Last week KARA board members Sam Ashkar, Bob Olson, & I attended the Child Well-Being meeting to learn current information on the status of abused and neglected children in MN.  The data came from the Citizens review panel, Office of the Legislative Auditor, and a powerful report from Canan Karatekin at Safe Passage For Children.

Information is important in how one frames and speaks of a problem.  Being grounded in facts is always superior to what one hears from the talking heads (and blogs).

Statistics are evidence of the success or failure of important process and programs.

Last Year there were 58,163 reports of child abuse 2/3’s of them were screened out (were not investigated).

This is about twice the percentage screened out five years ago and troubling to me and other people working with abused and neglected children.

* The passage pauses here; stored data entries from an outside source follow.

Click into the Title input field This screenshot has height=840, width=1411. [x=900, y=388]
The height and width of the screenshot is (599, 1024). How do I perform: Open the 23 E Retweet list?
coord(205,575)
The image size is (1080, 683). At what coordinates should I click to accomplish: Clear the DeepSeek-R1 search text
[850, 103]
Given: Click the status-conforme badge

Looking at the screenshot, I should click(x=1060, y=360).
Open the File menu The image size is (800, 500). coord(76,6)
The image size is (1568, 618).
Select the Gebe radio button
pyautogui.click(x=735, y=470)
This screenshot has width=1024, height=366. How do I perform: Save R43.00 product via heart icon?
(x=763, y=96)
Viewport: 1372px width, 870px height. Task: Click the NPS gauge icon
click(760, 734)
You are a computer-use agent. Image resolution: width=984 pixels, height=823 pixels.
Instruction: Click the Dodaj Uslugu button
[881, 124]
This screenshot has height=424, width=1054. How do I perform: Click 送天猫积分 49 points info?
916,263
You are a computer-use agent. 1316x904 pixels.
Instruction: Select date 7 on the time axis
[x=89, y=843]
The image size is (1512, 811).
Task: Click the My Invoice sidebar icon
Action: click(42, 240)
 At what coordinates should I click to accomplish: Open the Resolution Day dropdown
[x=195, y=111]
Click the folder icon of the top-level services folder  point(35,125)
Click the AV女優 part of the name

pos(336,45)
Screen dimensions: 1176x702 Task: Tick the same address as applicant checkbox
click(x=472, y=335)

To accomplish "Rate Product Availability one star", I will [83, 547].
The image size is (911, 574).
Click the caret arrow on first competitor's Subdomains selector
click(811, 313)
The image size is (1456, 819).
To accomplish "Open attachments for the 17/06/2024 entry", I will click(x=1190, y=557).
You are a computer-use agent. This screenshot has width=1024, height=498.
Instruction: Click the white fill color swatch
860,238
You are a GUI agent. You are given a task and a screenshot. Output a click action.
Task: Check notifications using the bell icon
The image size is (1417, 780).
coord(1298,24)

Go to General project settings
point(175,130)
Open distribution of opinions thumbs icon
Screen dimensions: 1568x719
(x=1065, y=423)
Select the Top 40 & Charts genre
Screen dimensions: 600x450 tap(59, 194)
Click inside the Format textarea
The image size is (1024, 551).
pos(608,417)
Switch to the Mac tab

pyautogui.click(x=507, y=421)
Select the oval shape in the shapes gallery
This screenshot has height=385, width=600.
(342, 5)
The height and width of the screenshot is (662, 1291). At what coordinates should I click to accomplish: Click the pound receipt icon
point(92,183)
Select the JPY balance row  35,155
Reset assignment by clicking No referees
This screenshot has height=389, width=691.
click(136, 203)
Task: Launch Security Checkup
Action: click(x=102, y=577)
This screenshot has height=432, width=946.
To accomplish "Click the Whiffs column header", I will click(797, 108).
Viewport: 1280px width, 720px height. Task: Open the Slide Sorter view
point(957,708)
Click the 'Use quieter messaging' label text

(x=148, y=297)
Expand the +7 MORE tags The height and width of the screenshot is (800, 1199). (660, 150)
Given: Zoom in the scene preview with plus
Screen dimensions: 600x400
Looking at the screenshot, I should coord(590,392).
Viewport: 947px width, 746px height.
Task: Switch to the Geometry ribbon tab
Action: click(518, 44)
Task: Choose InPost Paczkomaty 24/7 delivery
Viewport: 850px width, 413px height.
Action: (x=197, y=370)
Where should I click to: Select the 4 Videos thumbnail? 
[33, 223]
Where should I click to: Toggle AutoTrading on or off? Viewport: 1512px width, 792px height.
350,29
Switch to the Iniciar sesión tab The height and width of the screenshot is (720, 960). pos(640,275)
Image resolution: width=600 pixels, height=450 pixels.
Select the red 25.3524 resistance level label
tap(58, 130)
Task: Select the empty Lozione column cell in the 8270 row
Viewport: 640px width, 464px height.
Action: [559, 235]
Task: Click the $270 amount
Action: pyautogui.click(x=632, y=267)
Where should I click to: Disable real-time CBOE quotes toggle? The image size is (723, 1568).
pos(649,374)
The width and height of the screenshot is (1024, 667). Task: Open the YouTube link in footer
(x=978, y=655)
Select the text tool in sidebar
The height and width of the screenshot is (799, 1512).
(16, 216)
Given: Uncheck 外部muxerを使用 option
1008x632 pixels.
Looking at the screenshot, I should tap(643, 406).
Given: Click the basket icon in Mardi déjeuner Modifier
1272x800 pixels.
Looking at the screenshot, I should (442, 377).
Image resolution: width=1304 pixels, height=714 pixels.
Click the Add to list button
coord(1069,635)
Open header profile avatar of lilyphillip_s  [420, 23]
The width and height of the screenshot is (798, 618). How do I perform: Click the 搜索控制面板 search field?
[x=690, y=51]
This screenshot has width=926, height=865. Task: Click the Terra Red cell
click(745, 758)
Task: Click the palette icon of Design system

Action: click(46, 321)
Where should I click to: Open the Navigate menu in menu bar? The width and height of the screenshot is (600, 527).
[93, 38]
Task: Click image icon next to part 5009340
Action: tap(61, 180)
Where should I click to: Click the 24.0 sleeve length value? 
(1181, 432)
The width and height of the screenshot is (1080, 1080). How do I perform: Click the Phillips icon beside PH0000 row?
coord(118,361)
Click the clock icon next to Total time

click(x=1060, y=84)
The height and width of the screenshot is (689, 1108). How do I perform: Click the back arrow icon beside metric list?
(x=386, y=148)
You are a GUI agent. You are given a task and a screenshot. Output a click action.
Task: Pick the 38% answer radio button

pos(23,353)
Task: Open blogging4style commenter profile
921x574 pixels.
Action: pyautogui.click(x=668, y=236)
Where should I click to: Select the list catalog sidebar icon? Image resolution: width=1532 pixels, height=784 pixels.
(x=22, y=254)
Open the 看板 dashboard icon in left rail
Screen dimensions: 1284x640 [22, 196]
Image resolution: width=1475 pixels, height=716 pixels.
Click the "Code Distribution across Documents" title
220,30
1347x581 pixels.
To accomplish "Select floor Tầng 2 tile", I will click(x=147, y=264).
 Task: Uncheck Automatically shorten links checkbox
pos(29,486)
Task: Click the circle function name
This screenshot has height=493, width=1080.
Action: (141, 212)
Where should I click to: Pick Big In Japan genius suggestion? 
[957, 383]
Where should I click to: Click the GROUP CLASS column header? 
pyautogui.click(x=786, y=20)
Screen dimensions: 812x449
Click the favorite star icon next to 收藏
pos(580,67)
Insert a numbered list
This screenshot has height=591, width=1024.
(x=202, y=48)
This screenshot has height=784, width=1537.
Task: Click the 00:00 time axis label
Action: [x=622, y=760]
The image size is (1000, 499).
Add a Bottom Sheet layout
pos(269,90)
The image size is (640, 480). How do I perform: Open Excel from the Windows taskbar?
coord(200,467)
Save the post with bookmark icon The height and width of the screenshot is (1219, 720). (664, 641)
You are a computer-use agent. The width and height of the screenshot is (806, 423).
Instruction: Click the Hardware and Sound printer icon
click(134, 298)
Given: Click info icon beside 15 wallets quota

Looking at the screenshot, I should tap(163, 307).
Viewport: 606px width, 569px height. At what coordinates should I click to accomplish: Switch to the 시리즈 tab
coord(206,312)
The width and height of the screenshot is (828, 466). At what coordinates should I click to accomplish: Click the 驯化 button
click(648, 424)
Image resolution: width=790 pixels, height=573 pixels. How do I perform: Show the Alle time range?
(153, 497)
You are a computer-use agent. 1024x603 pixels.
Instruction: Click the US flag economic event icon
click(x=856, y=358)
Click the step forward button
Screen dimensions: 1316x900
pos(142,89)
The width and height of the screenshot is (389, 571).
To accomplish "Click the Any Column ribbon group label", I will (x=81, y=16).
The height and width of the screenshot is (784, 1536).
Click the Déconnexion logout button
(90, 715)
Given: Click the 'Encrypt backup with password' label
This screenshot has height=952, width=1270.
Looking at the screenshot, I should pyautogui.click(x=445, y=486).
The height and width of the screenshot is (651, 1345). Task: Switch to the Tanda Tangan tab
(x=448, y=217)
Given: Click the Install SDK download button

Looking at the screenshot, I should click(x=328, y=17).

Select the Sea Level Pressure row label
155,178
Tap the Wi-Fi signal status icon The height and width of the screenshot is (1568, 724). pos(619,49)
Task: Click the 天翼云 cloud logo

75% of these reports were from mandated reporters; teachers, healthcare workers, law-enforcement, & other professionals working with children.  25% were from voluntary reporters.

Many people have a problem with reporting child abuse (it’s uncomfortable, can be intimidating, and there is a fear of negative consequences).  A good friend of mine told me how he did not report what he was certain to have been the prostitution of a six year old neighbor’s daughter (he was guilt ridden, but  did not help the child).  One of my worst cases included what I was certain to have been the repeated sexual abuse (and likely prostitution) of a seven year old girl.  It’s not that rare.

75% of cases closed on Family Assessment during the first six months of 2011 were NOT referred for services.  This was a cause of concern among Citizens Review Panel members (and me too).  My experience as a volunteer guardian ad-Litem was that only the very worst of the worst cases of child protection were allowed into the system even when we were screening in twice as many cases (as we are today).

About half the children I worked with had been sexually abused and the violence and drug abuse these kids suffered from was severe and long term.  The World Health Organization defines torture as “extended exposure to violence & deprivation” and this was the case in all of the families I have worked with in child protection (these children were tortured).

What became clear and troubling to me from the powerful reporting of Safe Passage For Children, was that the services offered to families were declined or not followed through with in 75% of the cases.  A combination of fear of the system, drug addiction, alcoholism, and mental health trouble keep these children in homes without hope.

This explains why most of the violent crime committed by youth in Ramsey County comes from about 4% of the families living there (ACE study) and why the graduation rates at Roosevelt High School remained under 30% for five years running,  why 44% of Hennepin Counties African American Men were arrested in 2001 (no duplicate arrests) & why 80% of youth aging out of foster care lead dysfunctional lives.  I also think it explains the 600,000 annual fetal alcohol births, highest rate in the industrialized world of sexually transmitted disease among American youth, & 2.3 million incarcerated citizens (and the attendant crime and violence).

Children left in toxic environments without help can’t just become normal when they reach adulthood – they require the tools and support to cope with the complex society we have built.  If our youth don’t receive the help they need to make it through reading and high school, at home, our community must make the effort.  It cost way less in the end & life will become much more livable for children & the rest of us.

Thank you Child Well-Being Network for providing this forum.